--- What needs to be done ---
In the data below, one line contains "Task: Collapse the begin block at line 3051" and a later one contains "Task: Open the Help menu". Print both, with every line between them, exactly and alone.

==== Provided information ====

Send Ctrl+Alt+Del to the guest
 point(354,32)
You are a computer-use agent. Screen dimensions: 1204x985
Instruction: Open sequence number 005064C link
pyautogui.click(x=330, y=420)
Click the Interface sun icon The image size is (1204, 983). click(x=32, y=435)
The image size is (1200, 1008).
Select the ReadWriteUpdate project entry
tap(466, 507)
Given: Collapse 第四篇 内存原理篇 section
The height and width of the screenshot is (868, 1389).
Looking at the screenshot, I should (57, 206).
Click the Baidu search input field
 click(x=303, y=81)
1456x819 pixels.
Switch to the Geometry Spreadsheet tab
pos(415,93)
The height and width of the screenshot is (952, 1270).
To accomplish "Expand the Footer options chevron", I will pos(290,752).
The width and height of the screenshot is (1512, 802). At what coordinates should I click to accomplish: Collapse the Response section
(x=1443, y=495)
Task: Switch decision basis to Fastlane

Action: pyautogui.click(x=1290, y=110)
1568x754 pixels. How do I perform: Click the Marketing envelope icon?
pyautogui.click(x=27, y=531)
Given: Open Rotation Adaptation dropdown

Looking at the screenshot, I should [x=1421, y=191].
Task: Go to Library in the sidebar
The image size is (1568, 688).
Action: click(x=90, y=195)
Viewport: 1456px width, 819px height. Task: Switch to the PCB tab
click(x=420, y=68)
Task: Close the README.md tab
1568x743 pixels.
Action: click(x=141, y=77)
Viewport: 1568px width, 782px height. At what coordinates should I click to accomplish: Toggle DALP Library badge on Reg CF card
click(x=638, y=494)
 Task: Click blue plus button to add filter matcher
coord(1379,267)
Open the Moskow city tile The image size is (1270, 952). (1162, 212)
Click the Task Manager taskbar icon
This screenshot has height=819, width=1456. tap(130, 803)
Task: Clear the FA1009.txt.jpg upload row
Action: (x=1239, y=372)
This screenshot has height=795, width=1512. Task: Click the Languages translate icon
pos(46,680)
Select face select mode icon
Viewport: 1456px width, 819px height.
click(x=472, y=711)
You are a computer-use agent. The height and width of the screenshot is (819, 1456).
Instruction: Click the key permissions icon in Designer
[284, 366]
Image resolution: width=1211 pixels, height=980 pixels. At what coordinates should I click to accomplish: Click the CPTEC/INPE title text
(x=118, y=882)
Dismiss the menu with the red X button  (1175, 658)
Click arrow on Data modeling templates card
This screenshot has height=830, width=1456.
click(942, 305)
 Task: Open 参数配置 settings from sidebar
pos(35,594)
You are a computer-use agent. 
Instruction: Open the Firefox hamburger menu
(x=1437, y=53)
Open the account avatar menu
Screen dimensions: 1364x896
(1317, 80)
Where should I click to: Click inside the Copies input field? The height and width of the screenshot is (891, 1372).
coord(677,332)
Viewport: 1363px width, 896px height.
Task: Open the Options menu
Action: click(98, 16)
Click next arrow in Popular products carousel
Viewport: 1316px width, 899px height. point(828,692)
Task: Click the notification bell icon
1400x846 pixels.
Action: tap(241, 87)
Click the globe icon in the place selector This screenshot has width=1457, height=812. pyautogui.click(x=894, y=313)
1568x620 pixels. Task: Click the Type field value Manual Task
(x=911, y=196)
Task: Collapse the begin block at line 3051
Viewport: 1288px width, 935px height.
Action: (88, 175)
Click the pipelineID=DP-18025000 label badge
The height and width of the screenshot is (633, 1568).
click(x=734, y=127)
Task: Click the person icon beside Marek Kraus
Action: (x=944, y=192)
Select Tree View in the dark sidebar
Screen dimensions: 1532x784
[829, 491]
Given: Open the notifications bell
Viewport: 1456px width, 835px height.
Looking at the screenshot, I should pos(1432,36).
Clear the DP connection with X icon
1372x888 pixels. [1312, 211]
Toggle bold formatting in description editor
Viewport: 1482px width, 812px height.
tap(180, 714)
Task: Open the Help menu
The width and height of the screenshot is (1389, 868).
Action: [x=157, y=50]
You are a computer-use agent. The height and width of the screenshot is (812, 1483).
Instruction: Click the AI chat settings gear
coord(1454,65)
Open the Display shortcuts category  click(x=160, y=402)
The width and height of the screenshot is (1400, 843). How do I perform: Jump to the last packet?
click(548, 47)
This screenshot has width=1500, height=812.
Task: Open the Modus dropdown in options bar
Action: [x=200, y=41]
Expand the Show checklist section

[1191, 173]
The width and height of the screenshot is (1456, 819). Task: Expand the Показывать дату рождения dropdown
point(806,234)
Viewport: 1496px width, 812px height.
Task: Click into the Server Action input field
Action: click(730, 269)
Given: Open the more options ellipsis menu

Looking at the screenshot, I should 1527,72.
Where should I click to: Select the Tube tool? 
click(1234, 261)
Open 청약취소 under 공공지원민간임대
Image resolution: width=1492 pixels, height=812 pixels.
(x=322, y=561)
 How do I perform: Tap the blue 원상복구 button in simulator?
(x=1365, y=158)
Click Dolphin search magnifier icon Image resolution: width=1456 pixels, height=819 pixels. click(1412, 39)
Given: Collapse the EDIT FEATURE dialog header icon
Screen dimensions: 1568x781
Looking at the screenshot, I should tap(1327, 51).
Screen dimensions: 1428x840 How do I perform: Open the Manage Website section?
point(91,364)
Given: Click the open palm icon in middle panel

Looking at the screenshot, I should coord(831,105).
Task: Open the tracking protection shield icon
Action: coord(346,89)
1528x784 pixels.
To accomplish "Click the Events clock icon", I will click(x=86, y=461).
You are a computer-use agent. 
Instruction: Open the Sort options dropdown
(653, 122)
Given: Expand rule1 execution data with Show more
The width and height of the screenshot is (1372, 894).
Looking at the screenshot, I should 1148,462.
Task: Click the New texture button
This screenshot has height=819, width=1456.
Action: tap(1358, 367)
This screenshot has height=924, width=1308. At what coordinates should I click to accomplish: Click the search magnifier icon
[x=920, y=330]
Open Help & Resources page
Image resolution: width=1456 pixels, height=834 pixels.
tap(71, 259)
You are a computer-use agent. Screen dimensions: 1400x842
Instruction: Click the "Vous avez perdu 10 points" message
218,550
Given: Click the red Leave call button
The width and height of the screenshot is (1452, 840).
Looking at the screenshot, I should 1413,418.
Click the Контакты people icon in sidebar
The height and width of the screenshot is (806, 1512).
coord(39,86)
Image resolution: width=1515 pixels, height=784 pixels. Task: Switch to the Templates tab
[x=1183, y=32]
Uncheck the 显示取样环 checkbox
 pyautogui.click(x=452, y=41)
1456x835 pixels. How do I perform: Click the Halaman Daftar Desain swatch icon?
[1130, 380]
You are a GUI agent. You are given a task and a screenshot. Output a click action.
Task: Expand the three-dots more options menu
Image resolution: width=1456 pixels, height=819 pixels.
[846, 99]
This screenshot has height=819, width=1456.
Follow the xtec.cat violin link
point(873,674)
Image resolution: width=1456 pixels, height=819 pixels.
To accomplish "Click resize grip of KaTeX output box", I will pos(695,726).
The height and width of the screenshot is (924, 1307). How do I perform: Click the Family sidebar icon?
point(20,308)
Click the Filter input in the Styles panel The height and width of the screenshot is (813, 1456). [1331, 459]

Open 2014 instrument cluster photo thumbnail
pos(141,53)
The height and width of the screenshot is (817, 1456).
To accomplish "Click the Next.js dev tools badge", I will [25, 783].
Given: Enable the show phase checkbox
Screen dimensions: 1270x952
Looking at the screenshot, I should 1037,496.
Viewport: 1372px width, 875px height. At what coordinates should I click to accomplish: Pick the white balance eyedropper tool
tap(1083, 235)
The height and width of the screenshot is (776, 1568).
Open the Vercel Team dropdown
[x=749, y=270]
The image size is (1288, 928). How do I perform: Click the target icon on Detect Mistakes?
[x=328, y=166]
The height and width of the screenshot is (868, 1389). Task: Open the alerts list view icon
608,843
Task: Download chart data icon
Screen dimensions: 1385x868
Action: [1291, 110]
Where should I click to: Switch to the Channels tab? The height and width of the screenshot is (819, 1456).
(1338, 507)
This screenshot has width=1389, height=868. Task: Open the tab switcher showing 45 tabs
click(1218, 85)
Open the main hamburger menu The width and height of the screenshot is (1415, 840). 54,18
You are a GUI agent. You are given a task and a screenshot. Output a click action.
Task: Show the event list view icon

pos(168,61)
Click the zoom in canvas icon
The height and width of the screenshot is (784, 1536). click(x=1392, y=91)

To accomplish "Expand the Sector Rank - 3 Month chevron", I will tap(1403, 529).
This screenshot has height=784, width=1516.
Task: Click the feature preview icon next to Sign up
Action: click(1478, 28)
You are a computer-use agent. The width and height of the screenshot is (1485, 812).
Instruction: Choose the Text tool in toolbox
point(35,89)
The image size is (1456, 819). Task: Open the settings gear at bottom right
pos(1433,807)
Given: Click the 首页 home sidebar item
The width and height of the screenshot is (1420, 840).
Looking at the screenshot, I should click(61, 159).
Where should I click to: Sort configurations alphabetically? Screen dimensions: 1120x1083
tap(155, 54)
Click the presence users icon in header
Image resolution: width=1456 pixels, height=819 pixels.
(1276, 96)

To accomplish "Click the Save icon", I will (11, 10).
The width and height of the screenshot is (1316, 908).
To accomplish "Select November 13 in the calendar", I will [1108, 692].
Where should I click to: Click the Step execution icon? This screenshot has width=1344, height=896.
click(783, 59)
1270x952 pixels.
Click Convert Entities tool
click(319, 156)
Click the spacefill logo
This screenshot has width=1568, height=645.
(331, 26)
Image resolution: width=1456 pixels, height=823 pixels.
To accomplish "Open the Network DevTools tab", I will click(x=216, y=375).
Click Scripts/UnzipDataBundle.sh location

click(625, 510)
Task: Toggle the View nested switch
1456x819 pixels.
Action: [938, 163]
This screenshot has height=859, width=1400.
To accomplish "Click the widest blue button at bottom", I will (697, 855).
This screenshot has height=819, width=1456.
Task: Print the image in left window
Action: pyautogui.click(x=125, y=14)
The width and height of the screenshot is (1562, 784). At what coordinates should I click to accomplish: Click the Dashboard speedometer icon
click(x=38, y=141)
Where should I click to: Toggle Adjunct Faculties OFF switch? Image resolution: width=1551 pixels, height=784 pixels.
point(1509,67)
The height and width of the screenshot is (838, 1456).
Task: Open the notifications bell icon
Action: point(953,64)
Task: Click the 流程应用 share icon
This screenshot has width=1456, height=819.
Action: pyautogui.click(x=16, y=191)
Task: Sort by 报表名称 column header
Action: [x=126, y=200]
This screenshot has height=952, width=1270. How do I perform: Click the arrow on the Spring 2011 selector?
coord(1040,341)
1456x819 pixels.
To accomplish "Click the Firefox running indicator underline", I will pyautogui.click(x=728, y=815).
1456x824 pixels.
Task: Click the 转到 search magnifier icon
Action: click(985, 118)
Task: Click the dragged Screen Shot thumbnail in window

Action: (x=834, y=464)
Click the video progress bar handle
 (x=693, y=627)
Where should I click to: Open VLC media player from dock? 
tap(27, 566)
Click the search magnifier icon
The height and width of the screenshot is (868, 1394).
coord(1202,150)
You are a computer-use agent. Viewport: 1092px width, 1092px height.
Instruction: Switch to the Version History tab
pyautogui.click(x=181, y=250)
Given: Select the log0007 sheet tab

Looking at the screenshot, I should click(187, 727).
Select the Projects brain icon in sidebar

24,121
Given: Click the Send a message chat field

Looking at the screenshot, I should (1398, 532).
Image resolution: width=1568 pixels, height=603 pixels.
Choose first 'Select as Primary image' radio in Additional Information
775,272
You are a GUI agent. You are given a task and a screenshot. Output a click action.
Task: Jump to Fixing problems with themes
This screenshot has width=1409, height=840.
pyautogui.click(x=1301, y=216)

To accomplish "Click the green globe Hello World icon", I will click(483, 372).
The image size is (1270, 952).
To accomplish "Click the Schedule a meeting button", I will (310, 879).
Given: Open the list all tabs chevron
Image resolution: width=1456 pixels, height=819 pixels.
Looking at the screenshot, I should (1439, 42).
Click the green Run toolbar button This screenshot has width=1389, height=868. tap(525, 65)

====

--- Response for this exercise ---
Task: Collapse the begin block at line 3051
Viewport: 1288px width, 935px height.
Action: (88, 175)
Click the pipelineID=DP-18025000 label badge
The height and width of the screenshot is (633, 1568).
click(x=734, y=127)
Task: Click the person icon beside Marek Kraus
Action: (x=944, y=192)
Select Tree View in the dark sidebar
Screen dimensions: 1532x784
[829, 491]
Given: Open the notifications bell
Viewport: 1456px width, 835px height.
Looking at the screenshot, I should pos(1432,36).
Clear the DP connection with X icon
1372x888 pixels. [1312, 211]
Toggle bold formatting in description editor
Viewport: 1482px width, 812px height.
tap(180, 714)
Task: Open the Help menu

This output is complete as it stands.